■ **Instructions to follow**:
Repeat the listing that follows without a single change.

■ **Records to process**:
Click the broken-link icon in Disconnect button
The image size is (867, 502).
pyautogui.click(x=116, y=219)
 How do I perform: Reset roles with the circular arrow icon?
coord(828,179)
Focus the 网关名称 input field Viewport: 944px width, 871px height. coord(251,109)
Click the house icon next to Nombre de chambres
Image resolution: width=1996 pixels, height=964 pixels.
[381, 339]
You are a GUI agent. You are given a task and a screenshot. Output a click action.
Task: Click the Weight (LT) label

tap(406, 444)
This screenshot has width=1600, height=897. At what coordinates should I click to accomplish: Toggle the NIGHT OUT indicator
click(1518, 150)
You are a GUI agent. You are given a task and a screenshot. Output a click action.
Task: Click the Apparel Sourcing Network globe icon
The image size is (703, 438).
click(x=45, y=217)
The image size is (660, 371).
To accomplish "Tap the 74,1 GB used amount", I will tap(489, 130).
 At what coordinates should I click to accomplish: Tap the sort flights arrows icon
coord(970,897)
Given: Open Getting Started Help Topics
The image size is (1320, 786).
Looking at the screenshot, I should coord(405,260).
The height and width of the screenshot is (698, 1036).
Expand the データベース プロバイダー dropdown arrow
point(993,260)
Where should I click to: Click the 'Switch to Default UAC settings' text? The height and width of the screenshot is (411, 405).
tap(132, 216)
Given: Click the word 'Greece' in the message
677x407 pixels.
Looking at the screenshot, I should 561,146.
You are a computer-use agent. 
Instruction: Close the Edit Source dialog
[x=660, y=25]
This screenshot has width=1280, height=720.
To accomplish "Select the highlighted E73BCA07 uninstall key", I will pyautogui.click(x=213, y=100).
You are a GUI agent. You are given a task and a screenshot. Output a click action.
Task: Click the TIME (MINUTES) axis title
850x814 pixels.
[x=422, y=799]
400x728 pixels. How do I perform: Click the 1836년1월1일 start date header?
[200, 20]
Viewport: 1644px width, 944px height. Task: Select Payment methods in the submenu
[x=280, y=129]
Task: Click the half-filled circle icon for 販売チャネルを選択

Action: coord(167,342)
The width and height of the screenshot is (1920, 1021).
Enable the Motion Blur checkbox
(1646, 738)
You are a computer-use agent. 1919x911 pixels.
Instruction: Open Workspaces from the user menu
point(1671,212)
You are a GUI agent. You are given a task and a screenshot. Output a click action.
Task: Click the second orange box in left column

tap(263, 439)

■ **Output for this task**:
Click the broken-link icon in Disconnect button
The image size is (867, 502).
pyautogui.click(x=116, y=219)
 How do I perform: Reset roles with the circular arrow icon?
coord(828,179)
Focus the 网关名称 input field Viewport: 944px width, 871px height. coord(251,109)
Click the house icon next to Nombre de chambres
Image resolution: width=1996 pixels, height=964 pixels.
[381, 339]
You are a GUI agent. You are given a task and a screenshot. Output a click action.
Task: Click the Weight (LT) label

tap(406, 444)
This screenshot has width=1600, height=897. At what coordinates should I click to accomplish: Toggle the NIGHT OUT indicator
click(1518, 150)
You are a GUI agent. You are given a task and a screenshot. Output a click action.
Task: Click the Apparel Sourcing Network globe icon
The image size is (703, 438).
click(x=45, y=217)
The image size is (660, 371).
To accomplish "Tap the 74,1 GB used amount", I will tap(489, 130).
 At what coordinates should I click to accomplish: Tap the sort flights arrows icon
coord(970,897)
Given: Open Getting Started Help Topics
The image size is (1320, 786).
Looking at the screenshot, I should coord(405,260).
The height and width of the screenshot is (698, 1036).
Expand the データベース プロバイダー dropdown arrow
point(993,260)
Where should I click to: Click the 'Switch to Default UAC settings' text? The height and width of the screenshot is (411, 405).
tap(132, 216)
Given: Click the word 'Greece' in the message
677x407 pixels.
Looking at the screenshot, I should 561,146.
You are a computer-use agent. 
Instruction: Close the Edit Source dialog
[x=660, y=25]
This screenshot has width=1280, height=720.
To accomplish "Select the highlighted E73BCA07 uninstall key", I will pyautogui.click(x=213, y=100).
You are a GUI agent. You are given a task and a screenshot. Output a click action.
Task: Click the TIME (MINUTES) axis title
850x814 pixels.
[x=422, y=799]
400x728 pixels. How do I perform: Click the 1836년1월1일 start date header?
[200, 20]
Viewport: 1644px width, 944px height. Task: Select Payment methods in the submenu
[x=280, y=129]
Task: Click the half-filled circle icon for 販売チャネルを選択

Action: coord(167,342)
The width and height of the screenshot is (1920, 1021).
Enable the Motion Blur checkbox
(1646, 738)
You are a computer-use agent. 1919x911 pixels.
Instruction: Open Workspaces from the user menu
point(1671,212)
You are a GUI agent. You are given a task and a screenshot. Output a click action.
Task: Click the second orange box in left column

tap(263, 439)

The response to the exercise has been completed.